Smith & Cross (Jamaica, 57%): An early “career” favorite of mine and still my go-to rum for mixing affordable Mai Tais. Nose: Lots of (soft) esters in the form of pineapple, banana and oranges, vanilla, ripe apples (Pink Lady), a whiff of glue and some more herbal notes in the background. Nice! At the palate we notice the rum’s relatively young age but it doesn’t matter too much. Pineapple and banana now meet more acidic, yet sweet fruits such as clementine or lychee and I also still get the vanilla notes. I know where this is produced but its profile actually contains facets of quite a few Jamaican distilleries. Then some oak, pears and a wee bit kerosene even. The finish takes over right here and while the kerosene is quick to fade away, the mix of tropical and continental fruits sticks with us for quite some time. I haven’t had this neat for some time and I was afraid that my palate has evolved quite bit since then but I still find the Smith & Cross very sippable. Value for money has always been sensational with this one, and that is especially true today. (80/100)
El Dorado 21YO (Guyana, 43%): Even at just 43% a 21 year old, tropically aged Demerara sounds quite good but El Dorado often times finds a way to screw things up nevertheless. The difference between actual and potential quality probably isn’t bigger with anyone else. Nose: Not as sweet/ sugary as I expected but all in all also quite flat. I get a mix of red fruits, some wood, some herbs, vanilla, a few roasting flavours perhaps but not much more. No, that just cannot be it!? Even after much more time in the glass it doesn’t improve so I eventually decide to take a sip. The palate is slightly sharp, a little (too) sweet with the red fruits, herbal notes and wood. With the second sip also some of the characteristic Guyanese spices but this is where I have to stop. Darn, this sure isn’t me today. The finish is short and lackluster as well, I won’t even dare picking any notes here. Well sure it is drinkable but I don’t see why we should. Most crucially, this is at least three levels below their rather nice 15YO. This is just flat and uninspiring and there’s absolutely nothing which I love about Demerara rum in this unfortunately. So I did go back to the rum after a few days but my perception and verdict hasn’t changed, unfortunately. (64/100)
Scotch Malt Whisky Society R8.5 2004 13YO “Sheer Opulence” (Nicaragua, 68,4%): There’s only one major rum distillery in Nicaragua so you know what this is. Let me also refer you to this article I wrote some time ago, a message I feel cannot be stressed enough.

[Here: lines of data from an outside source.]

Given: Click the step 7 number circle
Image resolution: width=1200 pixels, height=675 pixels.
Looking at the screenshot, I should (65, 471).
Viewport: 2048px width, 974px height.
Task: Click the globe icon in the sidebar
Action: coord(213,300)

SMWS also bottled a sister cask of this, which might have been the best rum from the country I have had (see the reviews at the end of the article linked above). Nose: Seriously, if a Bourbon drinker ever wants to get into rum, try the indy Nicaraguans out there! Glue, some slight smoke, dark stone fruits, cinnamon, foul vegetables such as broccoli or eggplant, plenty of roasting flavour (cocoa, roasted peanuts and coffee beans), fresh mocha and then back to the initial glue and stone fruits. After a while the aromas have settled and we are left with a more homogenous, subtly sweet, bourbonesque nose. This is surprisingly good. Palate: Rather sharp and sweet with the dark stone fruits, beet-syrup, cinnamon flavoured vla, seasoned and spiced wood, still the glue (!), blueberry and sour cherry marmalade, habaneros, caramel and tobacco. Finish: Short to medium long with sulphur, caramel, tobacco and the stone fruits. Quite a complex rum. The only problem is that I am personally not really into this flavour profile but I can see why others might absolutely love this. It’s way better than many other comparable rums, especially some of those that are really being hyped these days. I am starting to like this and from time to time I might actually be in the mood for it. But then again, why not go for Bourbon straight away!? (78/100)
Ultimatum Venezuela Distilleria Centro North 2007 11YO (62,5%): Oh these distillery codenames… Nose: No sign of 60% abv column still distillate. Caramel, sugar crystals, tobacco, hot butter, hints of lemon and spices (cloves, cinnamon, perhaps even anise), pomegranate juice, mild raspberries perhaps. Quite an aromatic rum in this category actually. Palate: Really, really sweet with sweet, red berries, notes of Sherry, simple syrup, pomegranate juice, some wood, tobacco, the hot butter from the nose, same for the cloves, caramel and clearly also brine. I am starting to think that this might be an excellent way to transition from sweet rums to single cask rums at cask strength. The alcohol is integrated very well and the distillate is quite sweet, seems to be honest though. The finish is exceedingly dry but retains some of the sweeter, fruity notes as well as the caramel/ tobacco mix. Nicely done, just not to my liking. The only question is: Who exactly is the audience for rums like these!? Well didn’t we just answer that!? (67/100)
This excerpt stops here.